Town doesn't have to pay for girl's private schooling
CONCORD – The Brookline School District won’t be required to reimburse a couple for the expense of sending their daughter to private school because the town was offering an appropriate education for the girl’s needs, a judge has ruled.
The 35-page ruling by U.S. District Court Judge Joseph LaPlante was released recently and marks another milestone in the long-running dispute over the elementary school education of a girl who is now of high school age.
LaPlante’s decision could be appealed to the First Circuit U.S. Court of Appeals in Boston, which had dismissed earlier claims by the couple based on legal grounds without considering the facts behind the case.
Lawyers for both sides have declined to discuss the lawsuit previously for reasons including confidentiality.
Catherine Burke and Mikael Rolfharme filed the lawsuit in August 2006, charging Brookline School District officials had blocked their efforts to get necessary services for their daughter.
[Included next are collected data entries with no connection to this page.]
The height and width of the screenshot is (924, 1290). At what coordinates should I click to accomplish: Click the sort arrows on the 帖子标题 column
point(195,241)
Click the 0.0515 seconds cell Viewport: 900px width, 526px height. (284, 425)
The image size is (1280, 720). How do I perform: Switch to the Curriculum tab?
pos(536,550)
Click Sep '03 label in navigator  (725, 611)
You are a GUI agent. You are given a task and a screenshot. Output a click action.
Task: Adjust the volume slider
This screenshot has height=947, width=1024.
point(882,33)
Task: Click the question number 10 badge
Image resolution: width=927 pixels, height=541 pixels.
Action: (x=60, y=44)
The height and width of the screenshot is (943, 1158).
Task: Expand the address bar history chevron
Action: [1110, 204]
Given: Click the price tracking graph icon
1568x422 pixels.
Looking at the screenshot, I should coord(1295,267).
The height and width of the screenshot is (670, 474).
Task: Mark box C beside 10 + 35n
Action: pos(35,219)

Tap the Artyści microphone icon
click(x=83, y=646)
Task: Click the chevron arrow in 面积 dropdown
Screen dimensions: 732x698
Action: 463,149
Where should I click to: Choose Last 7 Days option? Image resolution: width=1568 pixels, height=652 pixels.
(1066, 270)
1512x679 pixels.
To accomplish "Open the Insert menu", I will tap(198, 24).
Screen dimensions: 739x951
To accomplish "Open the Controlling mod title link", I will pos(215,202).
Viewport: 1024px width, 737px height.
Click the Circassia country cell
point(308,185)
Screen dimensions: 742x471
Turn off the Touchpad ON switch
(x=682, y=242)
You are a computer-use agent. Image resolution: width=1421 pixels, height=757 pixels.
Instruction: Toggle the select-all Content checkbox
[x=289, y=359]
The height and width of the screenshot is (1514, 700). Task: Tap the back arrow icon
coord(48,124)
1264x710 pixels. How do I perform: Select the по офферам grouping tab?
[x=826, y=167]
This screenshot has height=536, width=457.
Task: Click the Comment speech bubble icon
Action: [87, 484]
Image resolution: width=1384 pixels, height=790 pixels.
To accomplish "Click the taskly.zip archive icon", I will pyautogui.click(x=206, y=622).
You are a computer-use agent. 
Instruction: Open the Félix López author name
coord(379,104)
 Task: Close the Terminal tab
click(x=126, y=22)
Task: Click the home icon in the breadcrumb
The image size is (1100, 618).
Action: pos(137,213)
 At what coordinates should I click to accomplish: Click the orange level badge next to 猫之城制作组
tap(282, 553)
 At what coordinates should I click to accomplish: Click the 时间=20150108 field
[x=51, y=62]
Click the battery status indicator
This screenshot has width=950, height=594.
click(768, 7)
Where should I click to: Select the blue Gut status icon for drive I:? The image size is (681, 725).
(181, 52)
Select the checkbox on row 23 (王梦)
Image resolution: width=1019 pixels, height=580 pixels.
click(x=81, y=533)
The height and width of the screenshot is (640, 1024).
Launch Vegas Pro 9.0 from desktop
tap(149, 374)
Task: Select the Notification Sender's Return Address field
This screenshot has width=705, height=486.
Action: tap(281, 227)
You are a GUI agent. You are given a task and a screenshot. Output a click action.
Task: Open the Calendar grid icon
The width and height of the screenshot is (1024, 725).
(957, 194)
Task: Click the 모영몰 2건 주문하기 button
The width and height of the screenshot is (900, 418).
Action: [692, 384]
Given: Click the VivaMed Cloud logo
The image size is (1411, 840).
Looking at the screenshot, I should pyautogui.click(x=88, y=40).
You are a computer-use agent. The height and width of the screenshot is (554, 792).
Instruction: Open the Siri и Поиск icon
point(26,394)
The couple alleged “an established practice of disregarding state and federal regulations” to duck the expense of special education.
The couple had adopted three children from Russia in 1998 and alternated between home schooling and Brookline public schools for several years, the court ruling states. One of their daughters had a team of psychologists and specialists, who developed an Individual Education Plan along with her teachers and parents.
The girl was further evaluated in the fourth grade in response to her parents’ concerns and found to be learning disabled in math and suffering from an emotional disorder.
The girl was placed at Mont Blanc Academy, a private school in Hooksett, for fifth grade, but her parents withdrew her after an argument with administrators.
The school district proposed to return the girl to public school, but her parents asked that she go instead to the Regional Services and Education Center in Amherst. They also filed a claim with the state Department of Education, arguing Brookline had failed to provide their daughter a “free and adequate public education,” as the law requires, and sought compensation for the years they had home schooled her.
The RSEC declined to accept the girl as a student because it doesn’t generally take students with emotional disabilities, the court’s order states. The Brookline School District agreed to pay for further evaluation of the couple’s daughter, but a lengthy and complicated dispute ensued over the scope of the evaluation and how best to handle her education in the interim.
Her parents eventually enrolled their daughter at the Dr. Franklin Perkins School in Lancaster, Mass., and sought reimbursement from the school district for it.
In ruling against the couple, LaPlante found that Brookline schools had offered their daughter an appropriate education and that their “unilateral placement” at a private school “was not appropriate.”
LaPlante upheld the state Department of Education’s approval of the district’s IEP for their daughter and denial of tuition reimbursement.